Data shown:

%%

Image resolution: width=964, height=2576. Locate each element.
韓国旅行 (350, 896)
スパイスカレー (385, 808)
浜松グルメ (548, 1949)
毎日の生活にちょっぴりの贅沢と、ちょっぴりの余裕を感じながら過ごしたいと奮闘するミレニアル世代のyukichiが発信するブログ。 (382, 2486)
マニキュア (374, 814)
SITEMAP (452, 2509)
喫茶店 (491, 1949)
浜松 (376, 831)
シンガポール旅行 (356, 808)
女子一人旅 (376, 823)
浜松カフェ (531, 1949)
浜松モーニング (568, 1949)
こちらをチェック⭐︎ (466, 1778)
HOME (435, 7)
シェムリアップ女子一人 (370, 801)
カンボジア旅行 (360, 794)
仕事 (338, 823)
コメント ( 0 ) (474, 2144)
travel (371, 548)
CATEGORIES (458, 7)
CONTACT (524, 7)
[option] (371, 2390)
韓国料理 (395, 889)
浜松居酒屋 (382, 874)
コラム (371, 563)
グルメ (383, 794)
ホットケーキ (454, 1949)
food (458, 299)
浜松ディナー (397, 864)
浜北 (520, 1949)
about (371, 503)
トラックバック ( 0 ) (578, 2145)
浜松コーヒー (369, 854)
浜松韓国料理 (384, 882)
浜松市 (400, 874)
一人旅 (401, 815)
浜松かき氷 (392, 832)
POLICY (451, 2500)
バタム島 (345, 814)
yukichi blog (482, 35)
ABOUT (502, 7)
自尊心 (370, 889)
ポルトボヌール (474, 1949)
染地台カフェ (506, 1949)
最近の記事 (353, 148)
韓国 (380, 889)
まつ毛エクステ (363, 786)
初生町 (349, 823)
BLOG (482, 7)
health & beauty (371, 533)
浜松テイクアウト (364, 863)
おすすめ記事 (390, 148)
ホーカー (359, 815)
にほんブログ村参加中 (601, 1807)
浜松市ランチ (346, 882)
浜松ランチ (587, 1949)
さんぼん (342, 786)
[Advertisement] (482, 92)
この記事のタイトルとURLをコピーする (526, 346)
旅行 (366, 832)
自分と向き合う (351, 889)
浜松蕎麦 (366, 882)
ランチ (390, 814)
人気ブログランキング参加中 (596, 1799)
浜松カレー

%%

Instructions to follow:
An exact repeat of all the entries above is required.

Task output:
Image resolution: width=964, height=2576. Locate each element.
韓国旅行 (350, 896)
スパイスカレー (385, 808)
浜松グルメ (548, 1949)
毎日の生活にちょっぴりの贅沢と、ちょっぴりの余裕を感じながら過ごしたいと奮闘するミレニアル世代のyukichiが発信するブログ。 (382, 2486)
マニキュア (374, 814)
SITEMAP (452, 2509)
喫茶店 (491, 1949)
浜松 (376, 831)
シンガポール旅行 (356, 808)
女子一人旅 (376, 823)
浜松カフェ (531, 1949)
浜松モーニング (568, 1949)
こちらをチェック⭐︎ (466, 1778)
HOME (435, 7)
シェムリアップ女子一人 (370, 801)
カンボジア旅行 (360, 794)
仕事 (338, 823)
コメント ( 0 ) (474, 2144)
travel (371, 548)
CATEGORIES (458, 7)
CONTACT (524, 7)
[option] (371, 2390)
韓国料理 (395, 889)
浜松居酒屋 (382, 874)
コラム (371, 563)
グルメ (383, 794)
ホットケーキ (454, 1949)
food (458, 299)
浜松ディナー (397, 864)
浜北 (520, 1949)
about (371, 503)
トラックバック ( 0 ) (578, 2145)
浜松コーヒー (369, 854)
浜松韓国料理 (384, 882)
浜松市 (400, 874)
一人旅 (401, 815)
浜松かき氷 (392, 832)
POLICY (451, 2500)
バタム島 (345, 814)
yukichi blog (482, 35)
ABOUT (502, 7)
自尊心 (370, 889)
ポルトボヌール (474, 1949)
染地台カフェ (506, 1949)
最近の記事 (353, 148)
韓国 (380, 889)
まつ毛エクステ (363, 786)
初生町 (349, 823)
BLOG (482, 7)
health & beauty (371, 533)
浜松テイクアウト (364, 863)
おすすめ記事 (390, 148)
ホーカー (359, 815)
にほんブログ村参加中 (601, 1807)
浜松市ランチ (346, 882)
浜松ランチ (587, 1949)
さんぼん (342, 786)
[Advertisement] (482, 92)
この記事のタイトルとURLをコピーする (526, 346)
旅行 (366, 832)
自分と向き合う (351, 889)
浜松蕎麦 (366, 882)
ランチ (390, 814)
人気ブログランキング参加中 (596, 1799)
浜松カレー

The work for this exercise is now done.